Yet in His grace, God loves and cares for His children even when they are disobedient. The way Jesus tells the story of the Prodigal son in Luke 15, should be titled the Loving Father instead. The father in the story represents our Heavenly Father, who can forgive and rejoice over both a self-righteous son who remains moral and upright and a rebellious son who becomes dissolute, wanders away, but then returns.

 

When you begin your prayers by calling on “Our Father who is in heaven,” you indicate your eagerness to go to Him as a child, knowing He loves you. And you will find that He is eager to lend His ear, His power, and His eternal blessing to the requests of His children if it serves them best and further to reveal His purpose and glory.

 

Prayer

Heavenly Father, we ask Father that you bless us today.
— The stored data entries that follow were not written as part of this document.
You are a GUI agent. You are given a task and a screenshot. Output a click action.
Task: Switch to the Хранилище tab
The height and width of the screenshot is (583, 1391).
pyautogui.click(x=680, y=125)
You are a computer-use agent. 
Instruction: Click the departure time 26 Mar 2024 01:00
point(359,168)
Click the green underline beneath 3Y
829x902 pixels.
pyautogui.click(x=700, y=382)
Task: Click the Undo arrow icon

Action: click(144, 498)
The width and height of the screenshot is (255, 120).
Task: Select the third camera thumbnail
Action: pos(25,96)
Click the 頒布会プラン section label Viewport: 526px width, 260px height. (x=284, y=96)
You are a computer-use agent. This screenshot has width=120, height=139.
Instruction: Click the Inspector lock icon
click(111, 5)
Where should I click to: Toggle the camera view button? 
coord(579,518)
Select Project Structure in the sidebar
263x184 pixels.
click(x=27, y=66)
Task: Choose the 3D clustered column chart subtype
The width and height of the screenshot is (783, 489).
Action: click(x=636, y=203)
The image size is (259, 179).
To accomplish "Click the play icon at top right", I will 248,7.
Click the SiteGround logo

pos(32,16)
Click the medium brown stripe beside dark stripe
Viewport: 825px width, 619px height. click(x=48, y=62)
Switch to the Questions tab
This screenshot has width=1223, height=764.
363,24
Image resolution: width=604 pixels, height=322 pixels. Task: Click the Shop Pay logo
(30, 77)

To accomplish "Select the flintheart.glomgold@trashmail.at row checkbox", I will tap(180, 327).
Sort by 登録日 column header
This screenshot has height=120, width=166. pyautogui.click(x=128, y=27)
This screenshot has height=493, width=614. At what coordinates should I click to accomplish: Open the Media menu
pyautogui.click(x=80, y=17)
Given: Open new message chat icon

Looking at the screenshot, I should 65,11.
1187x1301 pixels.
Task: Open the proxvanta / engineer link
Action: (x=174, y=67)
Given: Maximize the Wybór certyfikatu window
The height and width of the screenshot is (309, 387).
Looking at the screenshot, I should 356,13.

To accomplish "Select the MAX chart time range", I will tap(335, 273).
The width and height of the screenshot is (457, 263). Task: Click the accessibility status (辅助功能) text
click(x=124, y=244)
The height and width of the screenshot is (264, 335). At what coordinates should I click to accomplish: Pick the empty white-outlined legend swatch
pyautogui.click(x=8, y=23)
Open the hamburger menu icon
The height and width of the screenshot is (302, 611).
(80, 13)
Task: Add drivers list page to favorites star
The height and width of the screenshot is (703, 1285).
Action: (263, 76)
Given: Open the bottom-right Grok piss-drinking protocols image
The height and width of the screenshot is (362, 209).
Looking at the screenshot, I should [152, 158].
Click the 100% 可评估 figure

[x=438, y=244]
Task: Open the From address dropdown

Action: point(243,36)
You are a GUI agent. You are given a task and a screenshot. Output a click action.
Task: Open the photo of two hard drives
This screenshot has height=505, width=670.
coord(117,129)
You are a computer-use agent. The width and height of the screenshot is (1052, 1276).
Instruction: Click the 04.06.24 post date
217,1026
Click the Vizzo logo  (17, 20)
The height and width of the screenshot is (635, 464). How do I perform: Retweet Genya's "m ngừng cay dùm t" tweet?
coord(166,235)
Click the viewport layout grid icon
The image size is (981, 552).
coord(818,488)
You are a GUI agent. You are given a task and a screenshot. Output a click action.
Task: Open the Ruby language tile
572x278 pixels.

Give us wisdom in these things that Your Word teaches us and guide our hearts against prejudice and against self-righteousness and piety, but also, Father, against fear, against a lack of courage to make difficult decisions towards our spiritual maturity. We want to please You before we please man. Allow our hearts to be guided by Scripture.

Lord we thank you for Your Word. Thank you for the power that You have made plain and evident in all that You have done, for the righteousness that You have appointed in the work of Your Son Jesus Christ. By our faith in that work, Father, You have given us what we could not obtain on our own. We have become Your children and we can call you Abba. And we thank You, Abba, beyond all measure. And we will thank You in all eternity.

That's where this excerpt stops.